Euchambersia

Description

Euchambersia was small and short-snouted for a therocephalian, with the type skull having a length of approximately 116 millimetres (4.6 in) once crushing and deformation of the fossil was reconstructed. The second skull belongs to a smaller individual, with a length of 80 millimetres (3.1 in); it was probably immature, judging by the lack of fusion in the skull.

Teeth

Although the skulls are incompletely preserved, CT scanning suggests that each premaxilla held five incisors, with the sockets becoming progressively larger from the first to the fifth incisor. Like other theriodonts, the crowns of the incisors are conical; they also lack serrations, unlike gorgonopsians and scylacosaurian therocephalians. The interior edge of the incisors seems to be slightly concave, and the back edge appears to have a ridge.

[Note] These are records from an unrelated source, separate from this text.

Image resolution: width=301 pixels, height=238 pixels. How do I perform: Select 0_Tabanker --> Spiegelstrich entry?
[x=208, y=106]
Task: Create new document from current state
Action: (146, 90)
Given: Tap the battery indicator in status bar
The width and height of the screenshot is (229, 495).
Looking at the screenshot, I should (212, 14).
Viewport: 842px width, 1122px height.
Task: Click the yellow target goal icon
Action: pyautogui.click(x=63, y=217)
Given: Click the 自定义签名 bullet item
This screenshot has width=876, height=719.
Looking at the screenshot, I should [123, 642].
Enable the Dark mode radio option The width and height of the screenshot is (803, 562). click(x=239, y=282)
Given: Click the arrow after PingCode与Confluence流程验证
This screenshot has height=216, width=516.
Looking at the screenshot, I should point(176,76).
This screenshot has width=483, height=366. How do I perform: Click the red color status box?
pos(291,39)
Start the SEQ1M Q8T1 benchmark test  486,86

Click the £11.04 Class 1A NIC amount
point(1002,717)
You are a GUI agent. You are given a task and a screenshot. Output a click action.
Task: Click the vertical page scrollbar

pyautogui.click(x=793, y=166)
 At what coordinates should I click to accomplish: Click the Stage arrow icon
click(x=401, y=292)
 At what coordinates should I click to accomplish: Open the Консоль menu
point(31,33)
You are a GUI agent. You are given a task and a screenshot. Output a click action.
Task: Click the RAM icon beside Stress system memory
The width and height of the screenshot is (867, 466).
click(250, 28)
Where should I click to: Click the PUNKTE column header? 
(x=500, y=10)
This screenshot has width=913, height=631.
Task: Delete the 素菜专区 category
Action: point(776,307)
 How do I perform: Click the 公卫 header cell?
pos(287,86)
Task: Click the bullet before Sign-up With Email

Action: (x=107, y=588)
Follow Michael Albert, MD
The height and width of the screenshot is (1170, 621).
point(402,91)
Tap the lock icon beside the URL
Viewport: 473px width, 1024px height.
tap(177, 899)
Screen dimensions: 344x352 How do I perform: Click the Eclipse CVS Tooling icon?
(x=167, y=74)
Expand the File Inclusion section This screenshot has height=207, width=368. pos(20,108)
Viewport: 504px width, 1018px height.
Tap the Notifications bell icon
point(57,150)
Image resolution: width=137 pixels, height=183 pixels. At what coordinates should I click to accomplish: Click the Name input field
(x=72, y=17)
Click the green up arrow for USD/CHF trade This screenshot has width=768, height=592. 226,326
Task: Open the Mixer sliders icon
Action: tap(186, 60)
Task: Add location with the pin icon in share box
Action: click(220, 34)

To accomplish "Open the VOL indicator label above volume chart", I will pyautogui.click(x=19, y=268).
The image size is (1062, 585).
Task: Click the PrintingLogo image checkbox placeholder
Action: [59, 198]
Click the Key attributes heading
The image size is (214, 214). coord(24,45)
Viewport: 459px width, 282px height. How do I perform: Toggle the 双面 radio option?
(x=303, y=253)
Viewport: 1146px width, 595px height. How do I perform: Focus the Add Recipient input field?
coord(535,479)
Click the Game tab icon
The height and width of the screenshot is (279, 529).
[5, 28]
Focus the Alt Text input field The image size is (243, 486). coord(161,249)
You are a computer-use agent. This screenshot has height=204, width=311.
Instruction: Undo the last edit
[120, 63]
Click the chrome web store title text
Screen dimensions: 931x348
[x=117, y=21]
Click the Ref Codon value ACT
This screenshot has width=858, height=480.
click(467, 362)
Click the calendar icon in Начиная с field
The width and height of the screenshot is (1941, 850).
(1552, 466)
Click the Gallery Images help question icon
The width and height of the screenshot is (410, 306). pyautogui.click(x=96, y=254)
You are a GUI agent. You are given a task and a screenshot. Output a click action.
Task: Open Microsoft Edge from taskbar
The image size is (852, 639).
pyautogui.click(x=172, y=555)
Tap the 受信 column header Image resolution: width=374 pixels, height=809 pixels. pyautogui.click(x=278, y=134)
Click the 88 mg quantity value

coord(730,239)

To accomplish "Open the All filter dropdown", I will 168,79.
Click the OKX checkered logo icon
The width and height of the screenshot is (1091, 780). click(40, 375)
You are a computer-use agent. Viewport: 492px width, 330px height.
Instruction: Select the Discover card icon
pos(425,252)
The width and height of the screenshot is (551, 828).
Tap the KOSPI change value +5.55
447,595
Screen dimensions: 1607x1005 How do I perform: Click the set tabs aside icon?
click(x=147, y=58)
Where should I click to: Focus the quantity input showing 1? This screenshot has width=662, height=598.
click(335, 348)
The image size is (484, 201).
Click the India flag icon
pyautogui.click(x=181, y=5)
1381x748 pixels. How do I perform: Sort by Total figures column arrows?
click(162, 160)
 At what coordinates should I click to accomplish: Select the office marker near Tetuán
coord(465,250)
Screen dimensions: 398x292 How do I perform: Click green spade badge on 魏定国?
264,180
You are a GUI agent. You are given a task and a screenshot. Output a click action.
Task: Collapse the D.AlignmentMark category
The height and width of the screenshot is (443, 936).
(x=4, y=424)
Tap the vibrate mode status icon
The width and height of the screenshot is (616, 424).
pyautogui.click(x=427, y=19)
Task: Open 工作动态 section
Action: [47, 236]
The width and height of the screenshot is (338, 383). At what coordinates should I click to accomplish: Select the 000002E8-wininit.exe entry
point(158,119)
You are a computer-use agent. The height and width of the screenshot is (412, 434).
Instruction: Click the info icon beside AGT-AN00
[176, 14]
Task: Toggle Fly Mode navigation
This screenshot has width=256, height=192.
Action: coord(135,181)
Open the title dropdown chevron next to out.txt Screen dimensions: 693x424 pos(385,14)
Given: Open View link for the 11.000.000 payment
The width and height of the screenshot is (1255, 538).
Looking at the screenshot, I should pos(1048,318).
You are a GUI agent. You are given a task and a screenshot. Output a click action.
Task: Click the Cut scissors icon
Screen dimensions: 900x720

The smaller specimen has an incisor preserved within its nasal cavity; it is more strongly recurved and has wear marks on its top edge, suggesting that it is probably a lower incisor. Its fourth incisor also has a replacement tooth growing behind it, accompanied by resorption of the root.

The type specimen prominently preserves the right canine. It is large and round in cross-section, and bears a prominent ridge on the side of its front surface. Immediately beside this ridge is a shallow depression that becomes wider near the top of the tooth, which may have been interpreted as a groove by some authors. Theriodonts usually replace their teeth in an alternating (or distichial) pattern, such that the canine tooth is always functional; both skulls of Euchambersia show no sign of any replacement teeth developing, suggesting that Euchambersia was reliant on having both canines present and functional simultaneously.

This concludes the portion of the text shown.